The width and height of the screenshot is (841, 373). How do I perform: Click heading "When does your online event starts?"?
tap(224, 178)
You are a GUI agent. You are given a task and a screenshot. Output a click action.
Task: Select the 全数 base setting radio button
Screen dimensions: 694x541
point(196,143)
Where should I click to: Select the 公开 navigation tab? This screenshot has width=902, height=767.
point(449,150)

...

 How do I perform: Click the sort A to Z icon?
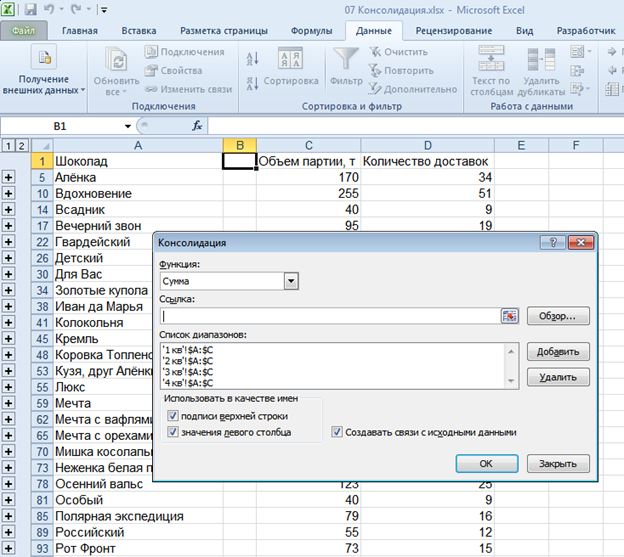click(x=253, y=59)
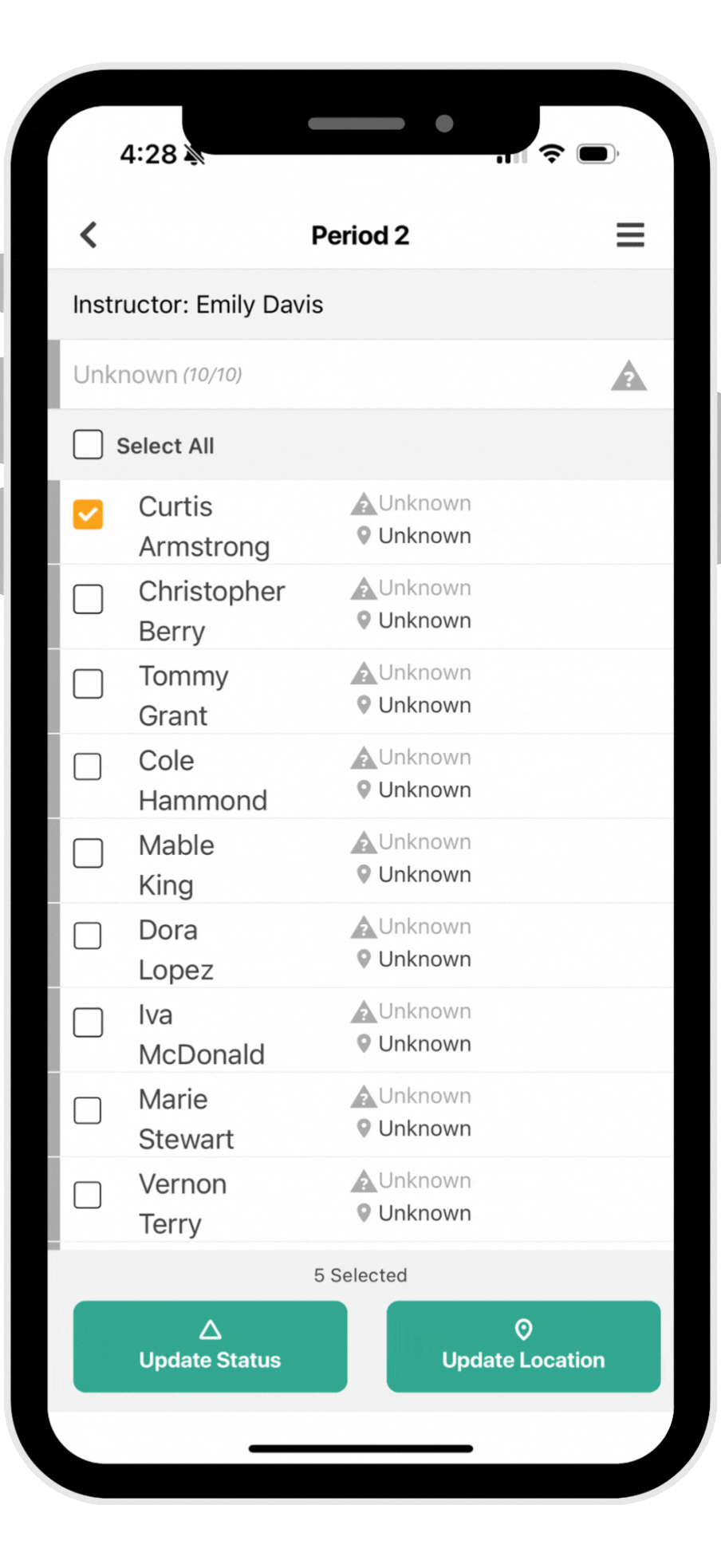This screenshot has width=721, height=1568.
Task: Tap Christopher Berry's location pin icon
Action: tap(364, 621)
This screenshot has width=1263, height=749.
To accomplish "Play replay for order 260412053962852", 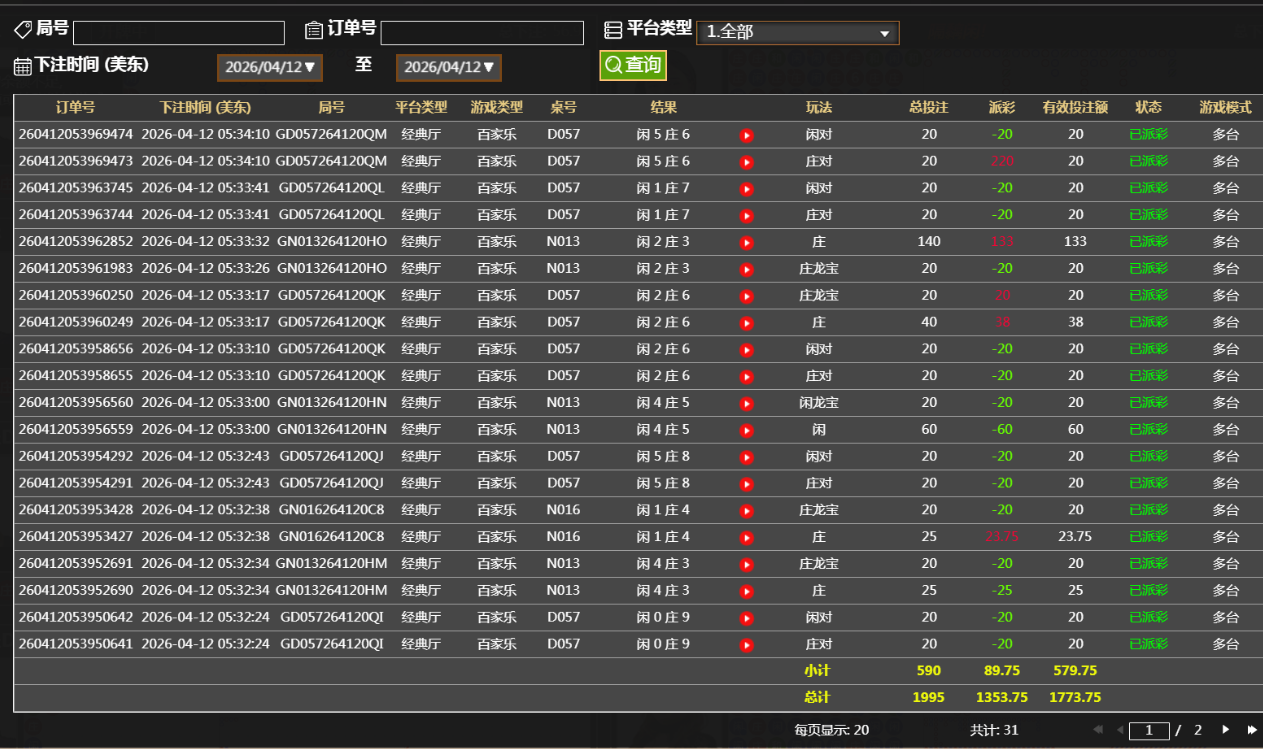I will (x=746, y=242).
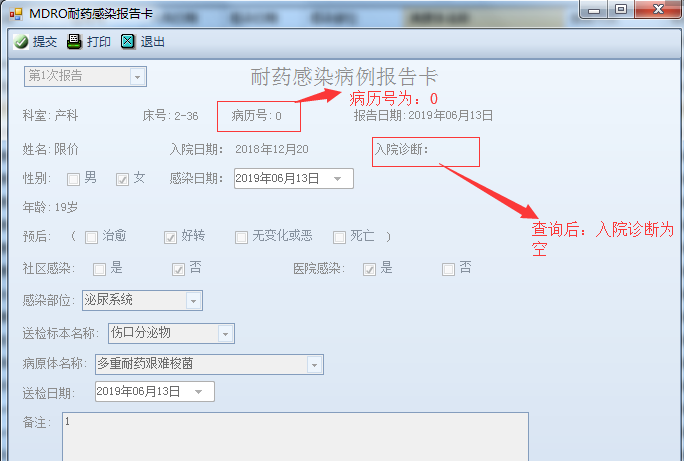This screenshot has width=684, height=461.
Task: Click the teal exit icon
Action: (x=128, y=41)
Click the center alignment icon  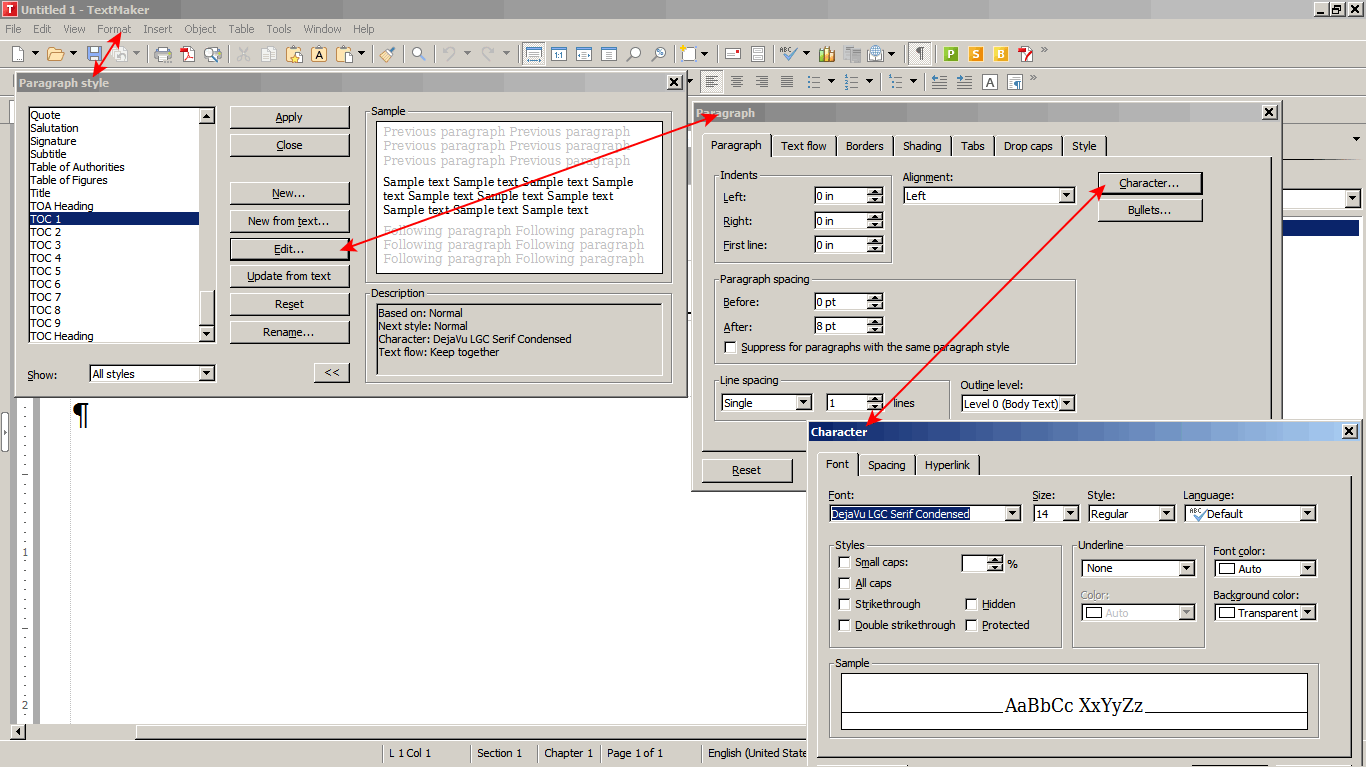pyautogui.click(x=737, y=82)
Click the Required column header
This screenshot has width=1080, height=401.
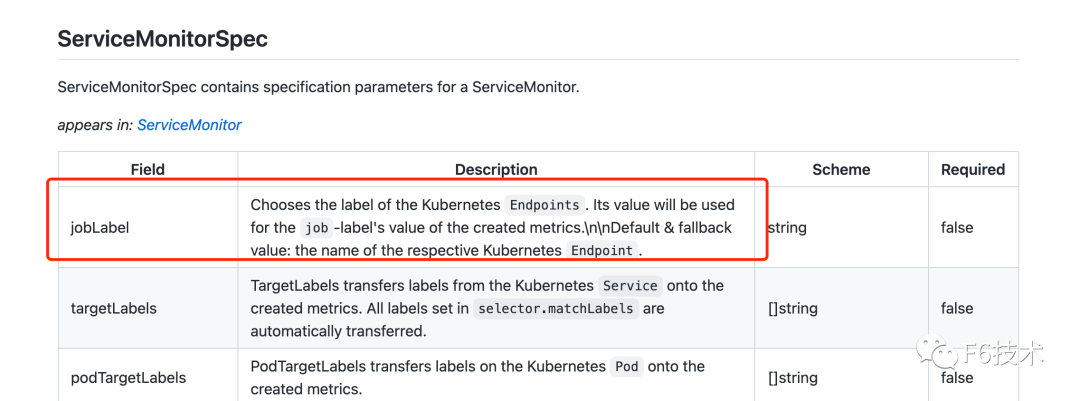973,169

==

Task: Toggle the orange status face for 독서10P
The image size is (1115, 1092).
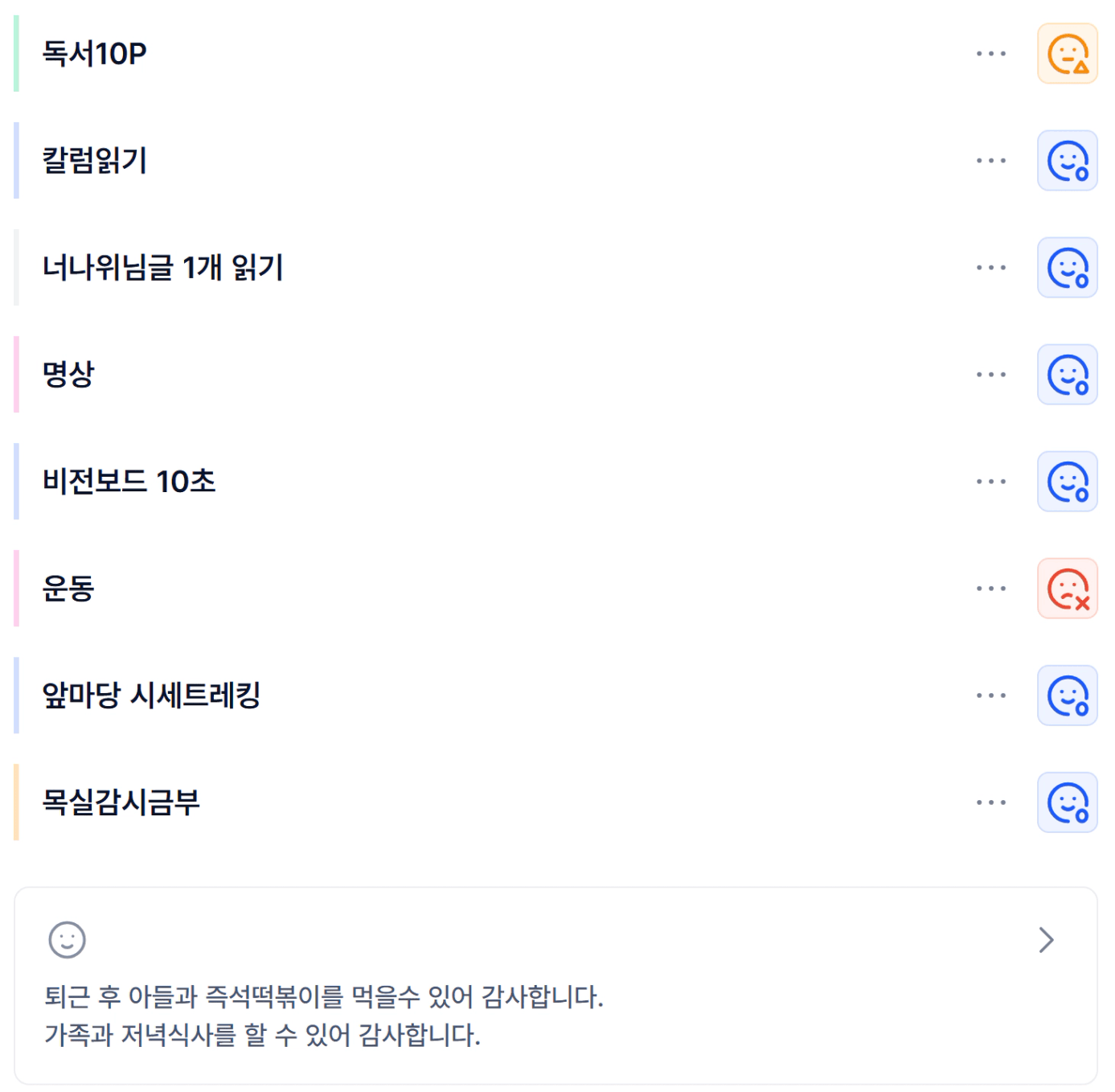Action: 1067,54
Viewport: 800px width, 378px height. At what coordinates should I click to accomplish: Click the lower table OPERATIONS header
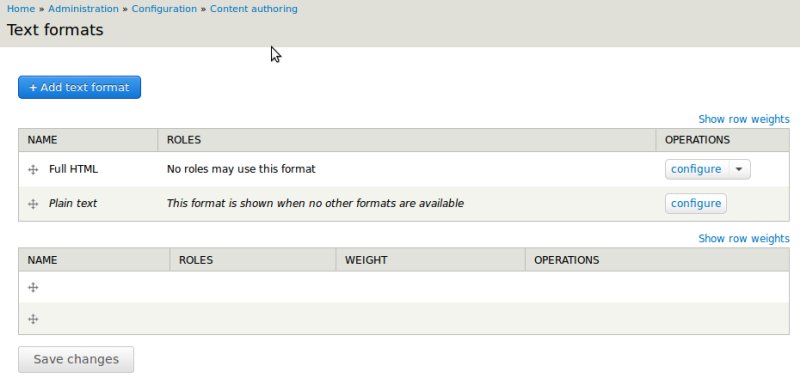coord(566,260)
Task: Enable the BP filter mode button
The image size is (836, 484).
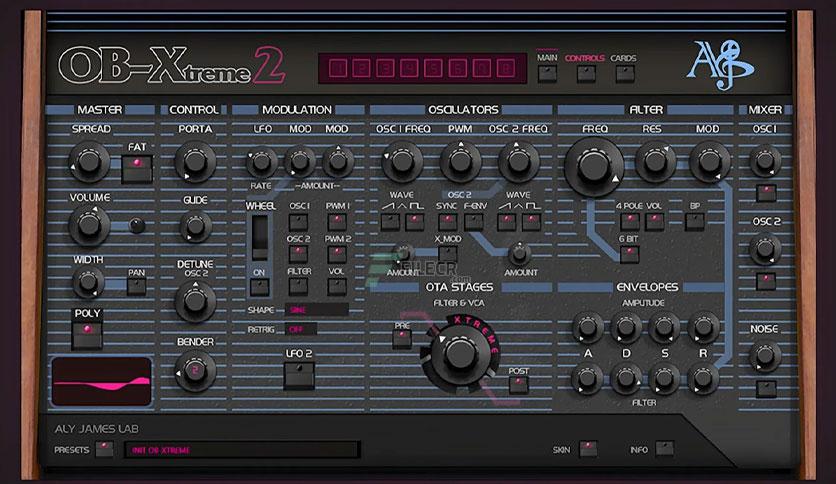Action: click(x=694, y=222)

WHAT TO PRODUCE. The answer must be every line from the records above that contains the word "button", copied in full.

RESPONSE BELOW.
Task: Select the 全数 base setting radio button
Task: Enable the BP filter mode button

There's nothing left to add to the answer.